Questions about enum. What would be a good use of enum?
 
I recently notice enum's in a new book I picked up. C++ Programming Language 3rd edition. I understand that whatever declarations you put between the curly braces when defining a enum, it is increased by one from 0 up. I also understand that this was supposed to be a better way to define enumerations then before with c, where you had to create "magic numbers". Example:

#define ONE 1
#define TWO 2
#define THREE 3

or however you would like to do it.

So far, the only things I can think of that would be of some use, would be in a calculator program, (such as the one shown in the book). Maybe constants for a switch statement, or a if statement. Maybe for a menu in a program. I can see how this could be easier then defining the type and declaring a name. I'm also picking up that it would be easier to read when someone is reviewing your code. Like "aha, I see, he has some sort of 'calculation' function or etc. that uses this enum", but then I don't know, and that is what my question is about. What exactly would you use enumerations for?

chrism01 06-08-2006 03:27 AM

Potentially, anything that naturally has a monotonic increasing integer associated with it eg deck of cards (actually, you'd use 2 enums: face value and suit).
You could use these to index via a "string value" ie enum name, into an array, rather than having to remember what each number pts to.
More self-documenting; superficially looks like a hash...

graemef 06-08-2006 08:58 AM

The number may not be relevant for enums to be useful. For example I use them when listing configuration options. I have a configuration file that holds details such as background colour, text colour etc. I have some code that reads specific options from the config file, this will map the enum with the specific entry (typically via a - large - switch statement) This appears quite clumsy but the advantage is that in my code whenever I want to use the actual background colour I will have a call similar to the following:
Code:

Pref::get(BackgroundColour);
This is, I believe, very readable in the code and obviously easy for the user to change the settings.

With enums you can also set the value which also has its uses, if you have a small set of values enums can easily solve it for you.
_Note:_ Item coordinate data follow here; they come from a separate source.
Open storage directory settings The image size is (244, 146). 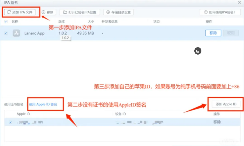click(x=118, y=12)
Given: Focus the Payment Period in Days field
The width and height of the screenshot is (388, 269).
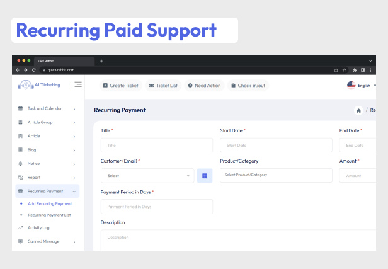Looking at the screenshot, I should (x=156, y=207).
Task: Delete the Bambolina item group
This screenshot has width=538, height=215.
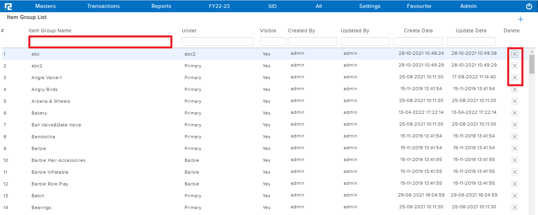Action: point(515,137)
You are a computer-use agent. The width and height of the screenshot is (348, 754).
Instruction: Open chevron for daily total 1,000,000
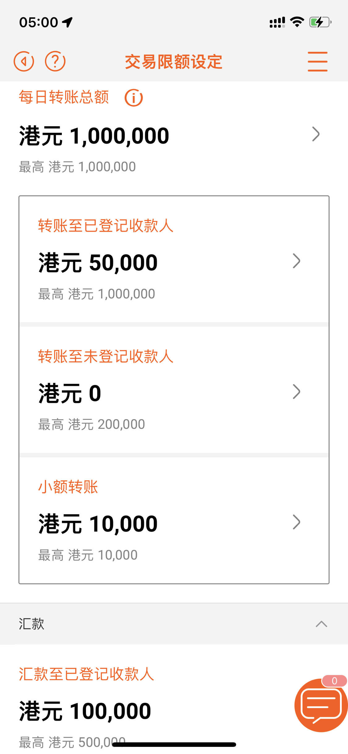tap(316, 134)
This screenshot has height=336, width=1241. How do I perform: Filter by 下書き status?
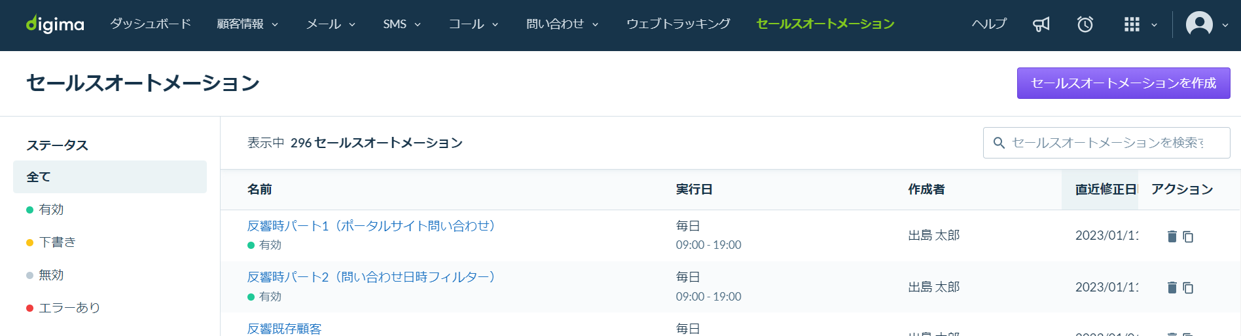[57, 242]
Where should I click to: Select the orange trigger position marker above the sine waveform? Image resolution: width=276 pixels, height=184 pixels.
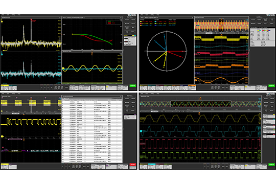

Take the three classic font styles, bold, italic and underline, these could be assigned the values of 1, 2 and 4. Now simple bit operators can be used to see if the style is bold and underline (1+4 =5 or in binary 001 + 100 = 101)

Their use is limited to your imagination... :)
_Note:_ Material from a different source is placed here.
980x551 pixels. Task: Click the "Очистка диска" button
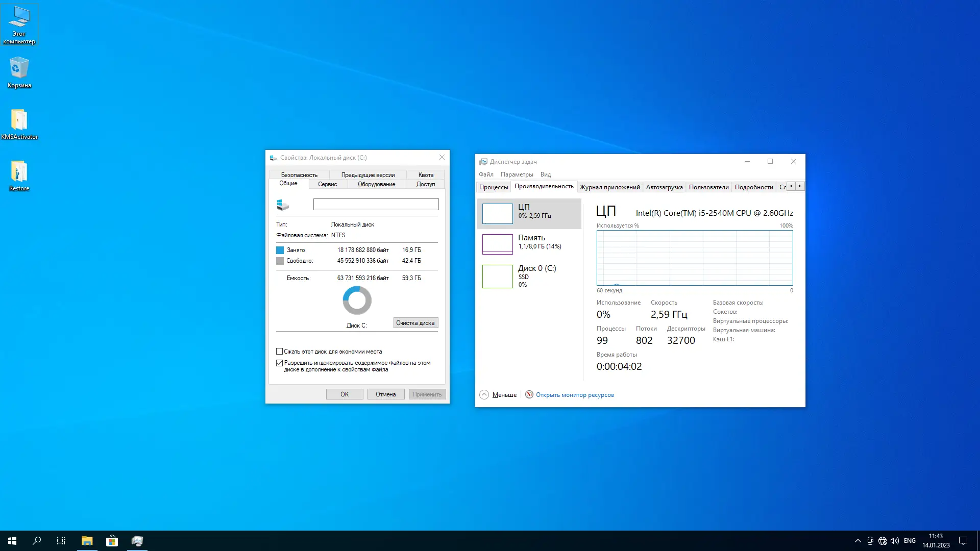(x=415, y=323)
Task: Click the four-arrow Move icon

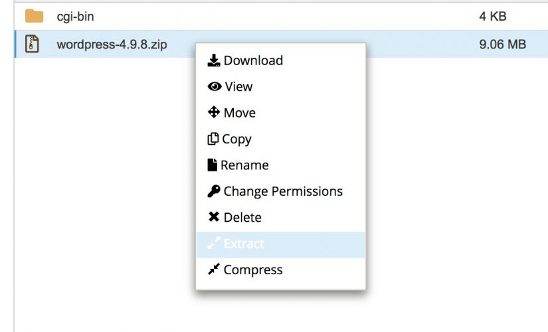Action: coord(213,112)
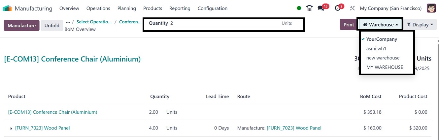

RHLinuxGUY 06-09-2006 01:36 PM

Thanks guys.

Vagrant 06-09-2006 03:54 PM

Days of the week is a common example.

xhi 06-11-2006 02:13 PM

> I understand that whatever declarations you put between the curly braces when defining a enum, it is increased by one from 0 up.

you can define the value of an enum, ex
enum Direction { up=12, down=6, left=9, right=3 };

and the usage of enums is for ease of understanding for the programmer. there does not have to be a correlation between the name and number for it to be a good usage. and the usages for them can be anything that can be logically grouped together and identified by a name. common things are colors, directions, and as graeme mentioned config params.